Вот еще одна бумага: это что такое? «А!» — снова яркая краска вспыхнула на лице регента, и он быстро и громко зазвонил в стоявший на столе колокольчик.
Через несколько секунд почти неслышно приотворилась маленькая замаскированная дверца, и из нее выглянула большая, заплывшая жиром голова любимого камердинера Бирона.
— Что, того адъютанта стерегут? — спросил регент по-немецки.
— Стерегут, молчит! — ответил камердинер.
— А в приемных много лиц?
— Много, ваша светлость…
— Ну и пускай дожидаются; в кабинет никого не пускать — я ухожу.
Камердинер исчез, а Бирон еще минуту простоял посредине комнаты.
«Что офицеры и солдаты! — бешено думал он. — Ничего бы сами собою не задумали, все это оттуда, от брауншвейгских происходит. Ну, да от меня не увернетесь!»
Он вышел из кабинета маленькой дверцей, пошел по коридорам, спустился в нижний этаж и вошел, наконец, в довольно темную просторную комнату под сводами. Двери в эту комнату охранялись четырьмя вооруженными людьми.
У сыроватой стены, на деревянной лавке сидел высокого роста и плотного сложения довольно еще молодой человек, адъютант принца брауншвейгского — Граматин. Он сидел здесь с утра.
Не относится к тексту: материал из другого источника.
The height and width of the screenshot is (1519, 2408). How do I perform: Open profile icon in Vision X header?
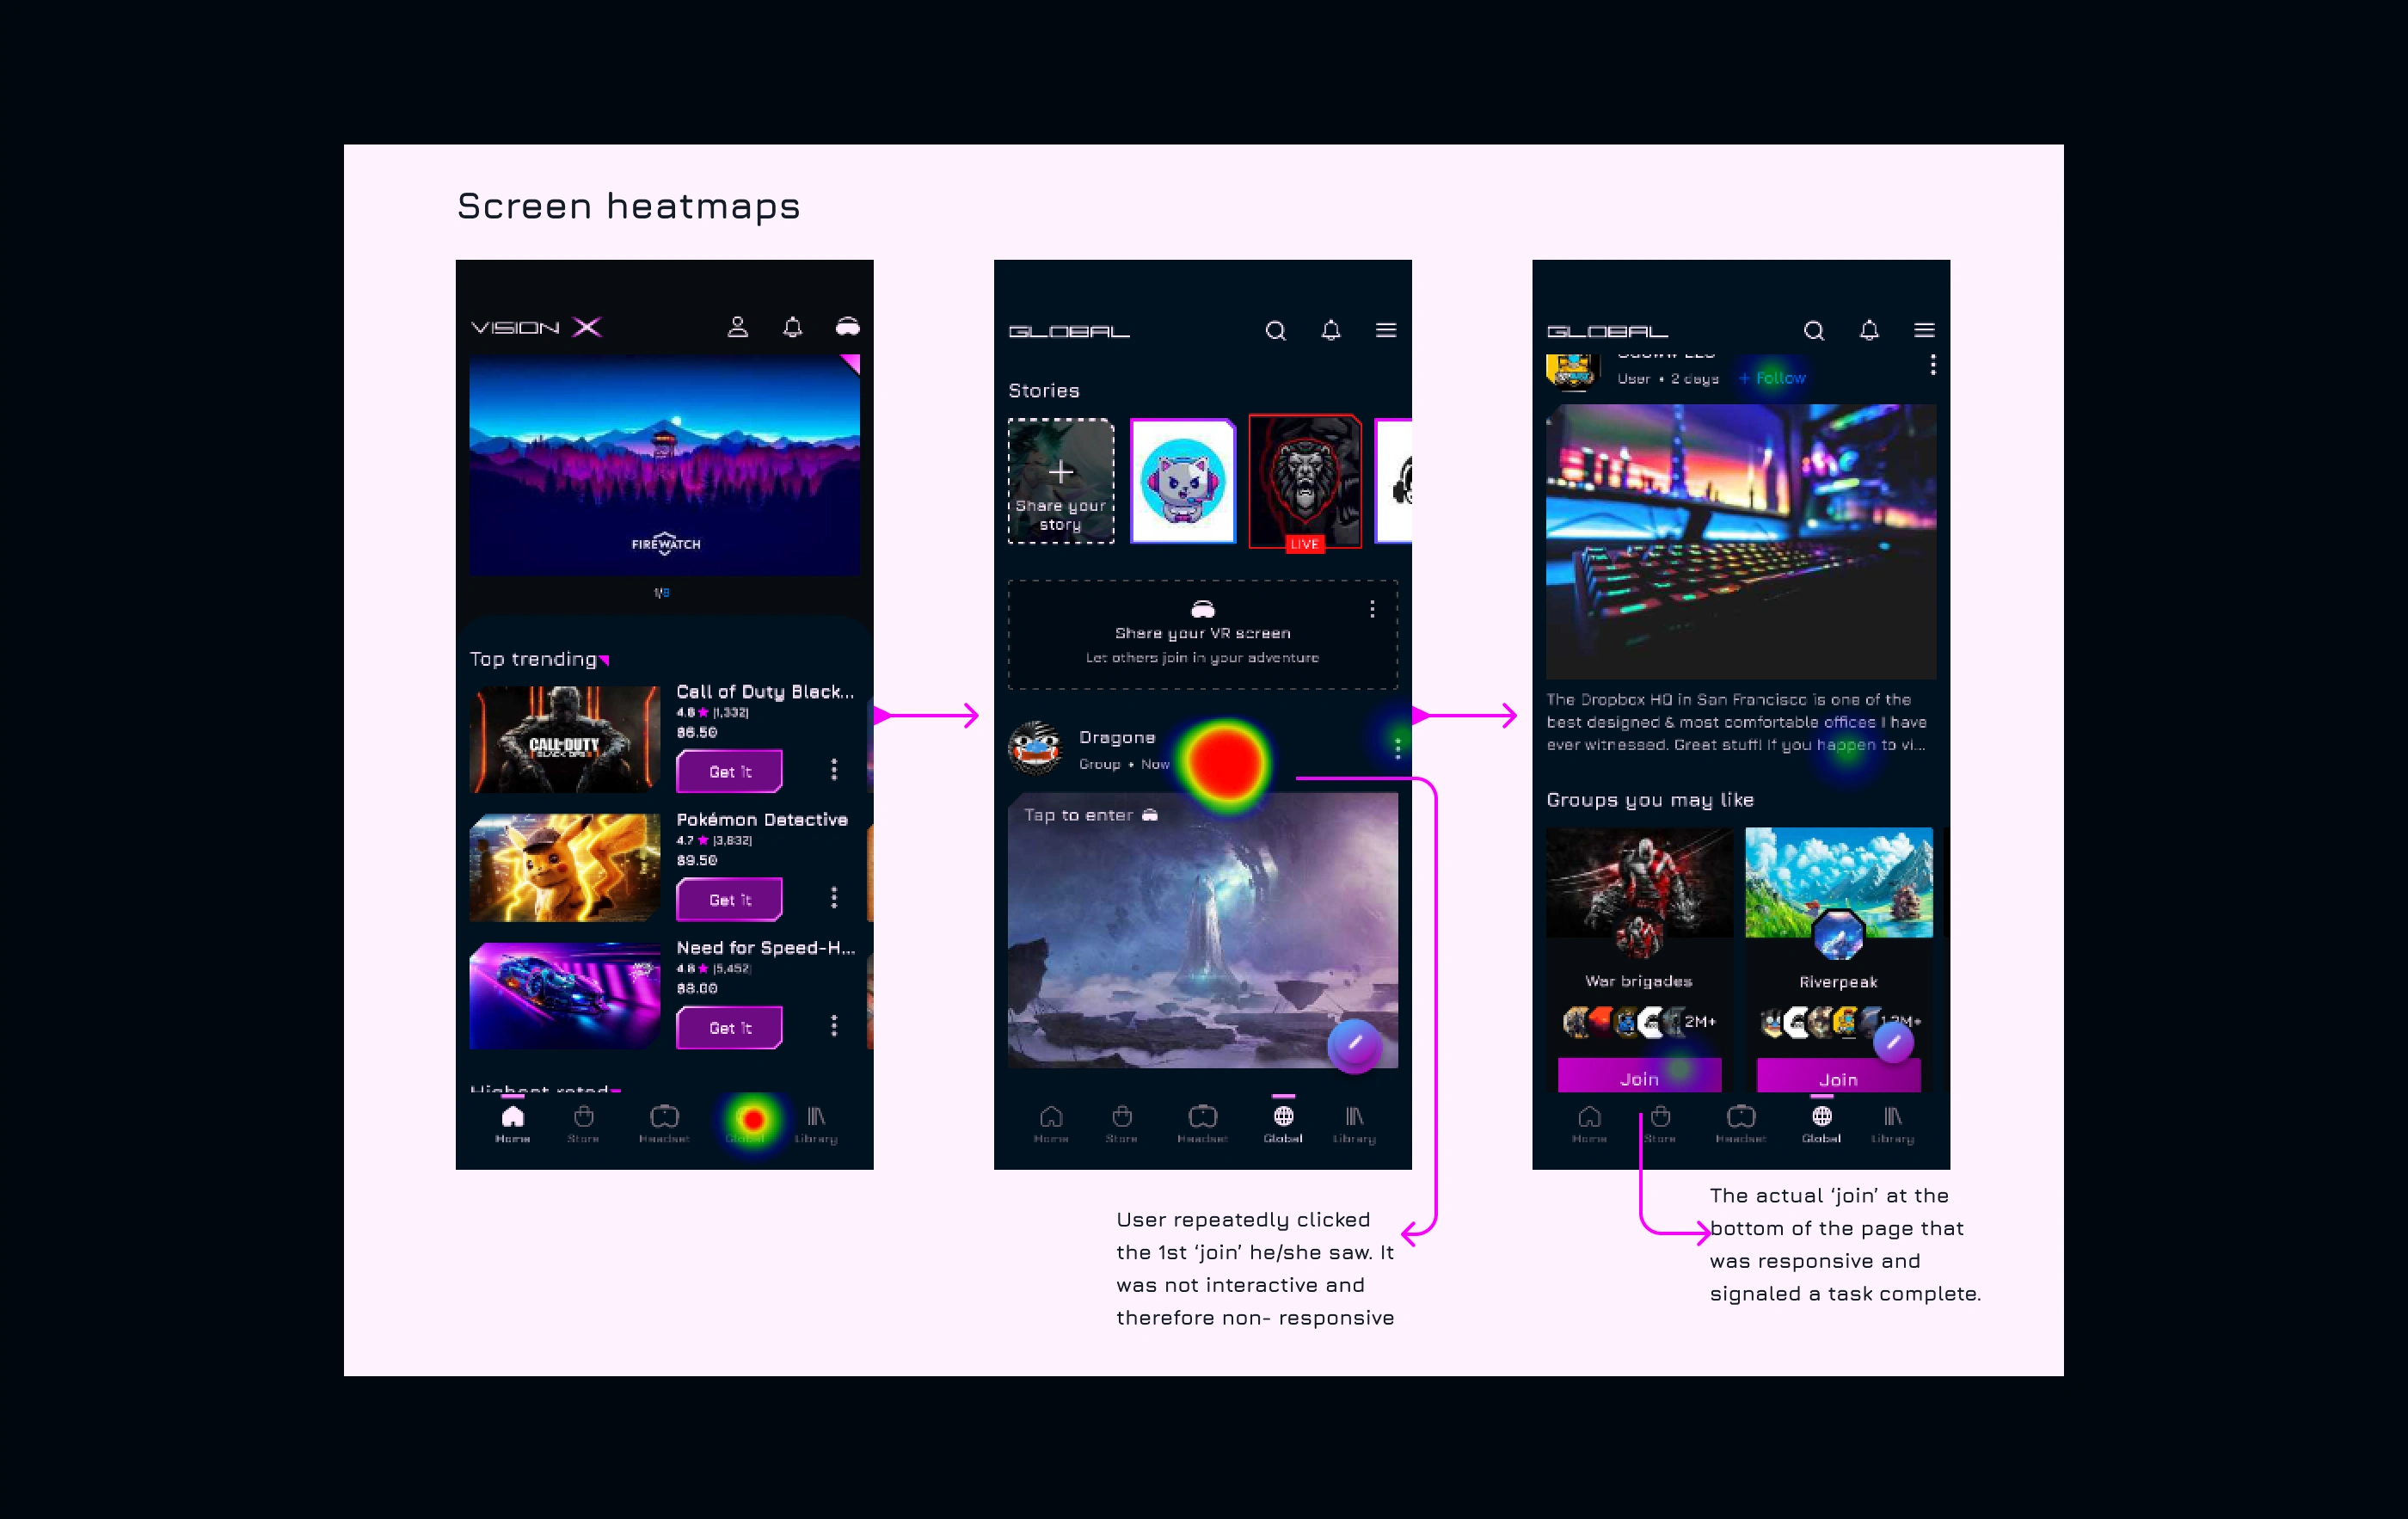coord(737,327)
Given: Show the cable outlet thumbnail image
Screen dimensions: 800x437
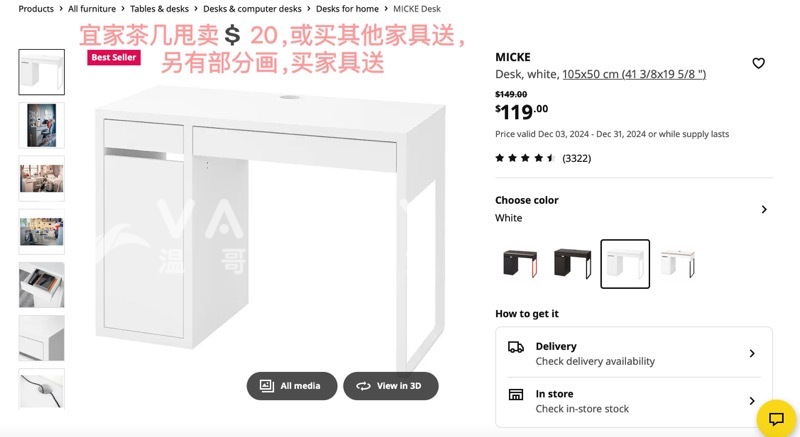Looking at the screenshot, I should (x=42, y=390).
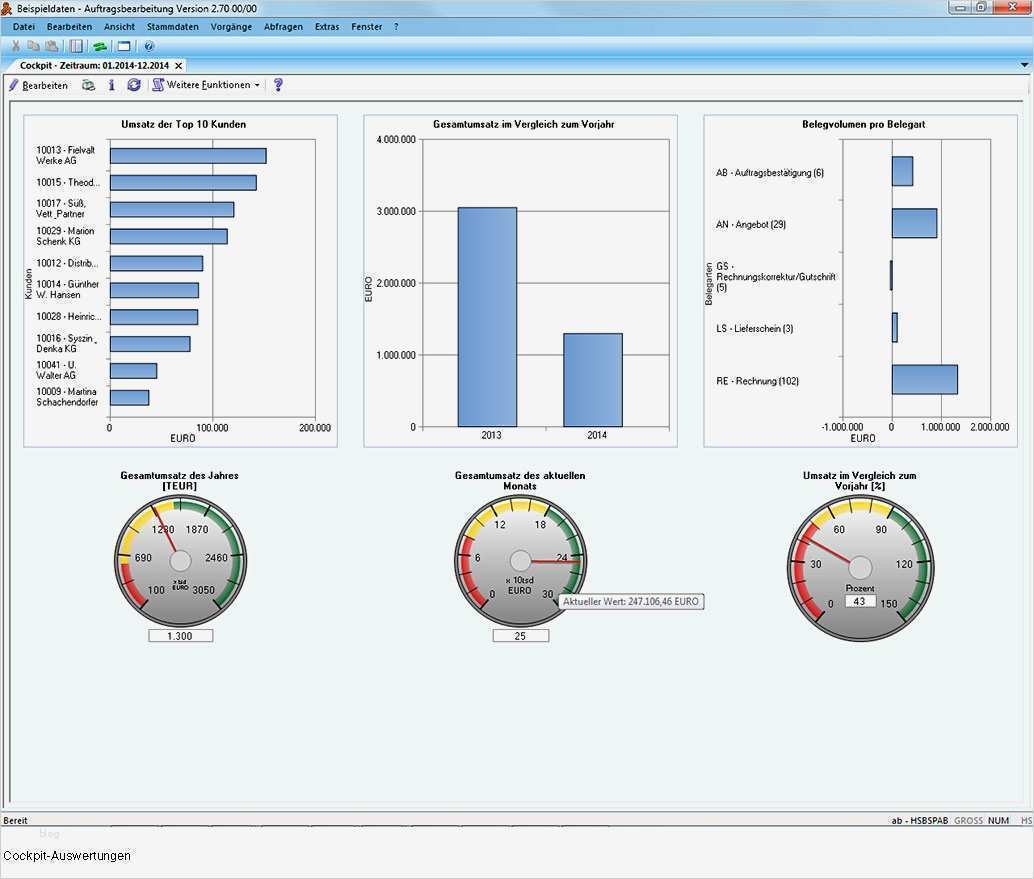The width and height of the screenshot is (1034, 879).
Task: Click the information 'i' icon
Action: click(x=111, y=85)
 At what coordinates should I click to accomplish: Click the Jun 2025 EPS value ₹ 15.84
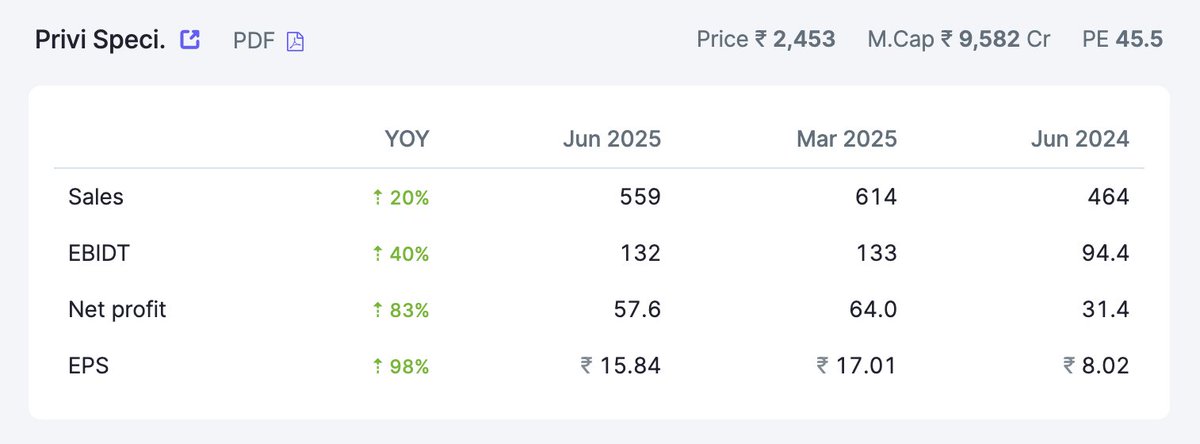pyautogui.click(x=620, y=366)
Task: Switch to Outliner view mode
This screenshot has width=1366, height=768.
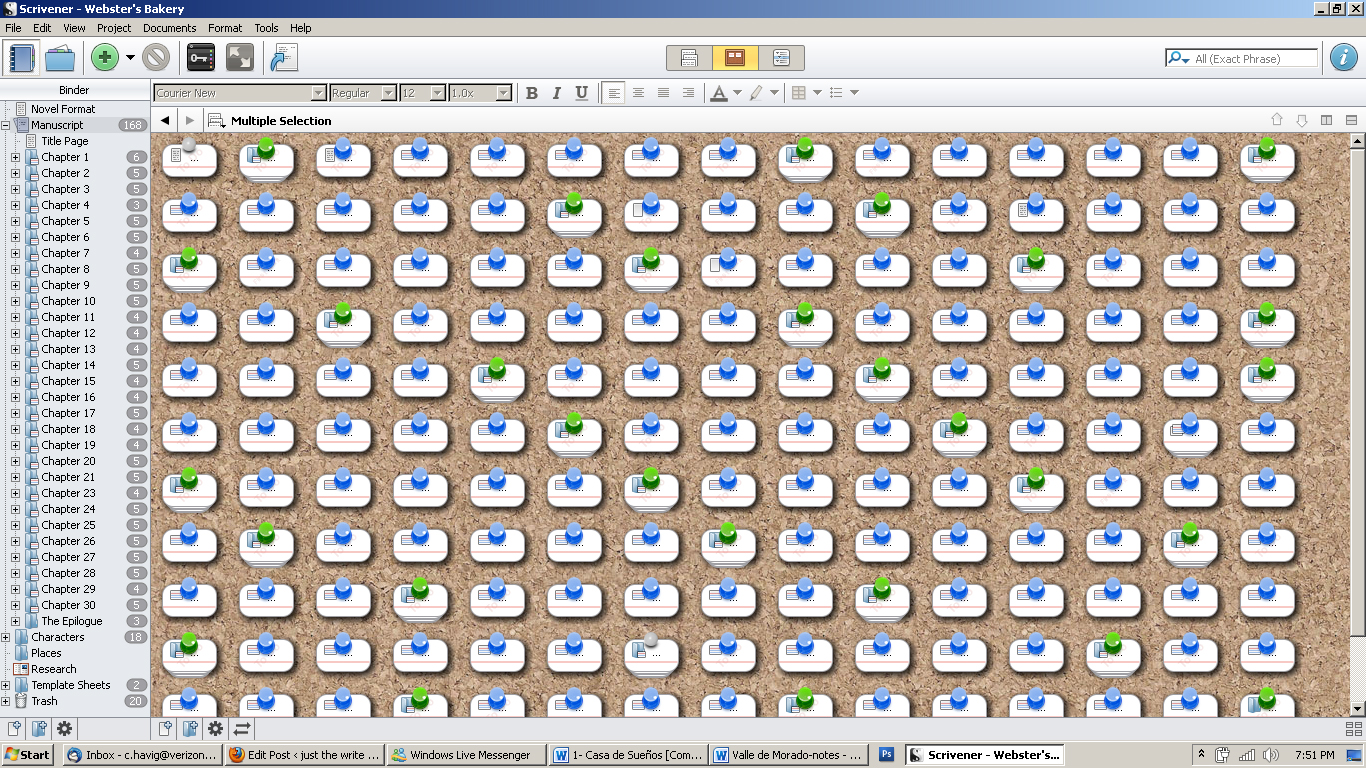Action: pyautogui.click(x=781, y=58)
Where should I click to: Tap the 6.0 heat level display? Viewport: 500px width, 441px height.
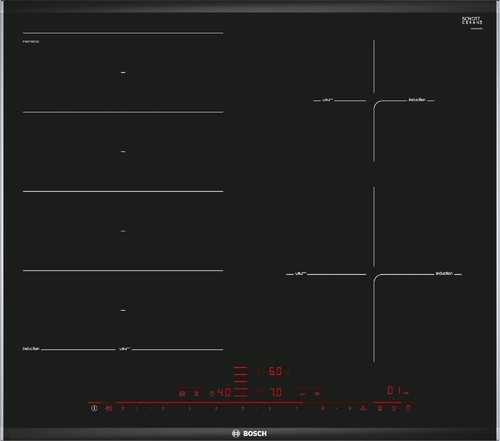pyautogui.click(x=275, y=371)
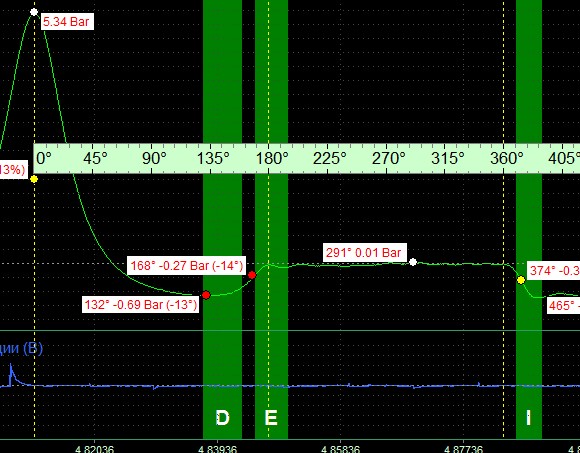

Его арестовали, как потом говорил Бирон, по одному «сумнению», для того, чтобы через него выведать обо всем, творящемся у принца.
Граматина подняли рано утром с постели, едва дали время одеться, в наглухо закрытой карете привезли в Летний дворец и провели в эту комнату. Сейчас пришел туда сам Бирон и начал кричать на него. В первые минуты Граматин не особенно смутился, показал только на секретаря Семенова, адъютанта князя Путяту и нескольких других семеновских офицеров, что они к присяге Бирону не склонны, а желают держать сторону принца брауншвейгского; про принца же объявил, что тот запретил допускать к себе Семенова.
Услышав это, Бирон стал кричать еще пуще.
— Нет, ты от меня не утаишь! — наступал он на Граматина. — Теперь не хочешь сказать всю правду, так после скажешь в пытке! Или ты думаешь, что твой принц отстоит тебя? Вот увидишь! Не принцу твоему со мною тягаться. Сиди здесь, да одумайся лучше…
И регент ушел от него, а вот теперь опять не стерпел, вернулся, так ему хотелось поскорей узнать о замыслах принца брауншвейгского.
Сразу, входя в комнату, Бирон заметил необыкновенную перемену, происшедшую за эти несколько часов в Граматине. Рослый и плотный, мужественного вида адъютант, несмотря на свою внешность, не был героем. Сидя взаперти в этой мрачной комнате, совсем нетопленой, да вдобавок еще и на тощий желудок (он со вчерашнего дня ничего не ел), бедный Граматин сообразил, что дело его плохо, — принц брауншвейгский ему не защита: сам дрожит перед Бироном. Захочет регент, так все теперь сделает; пожалуй, этак и действительно пытать станут, а потом и голову отрубят. Невеселые картины, одна за другой, все ярче рисовались в воображении Граматина, и к тому времени, когда вошел к нему вторично Бирон, он уж был окончательно запуган и готов на что угодно.
— Ну, что ж, одумался? — начал регент, свирепо взглянув на несчастного адъютанта.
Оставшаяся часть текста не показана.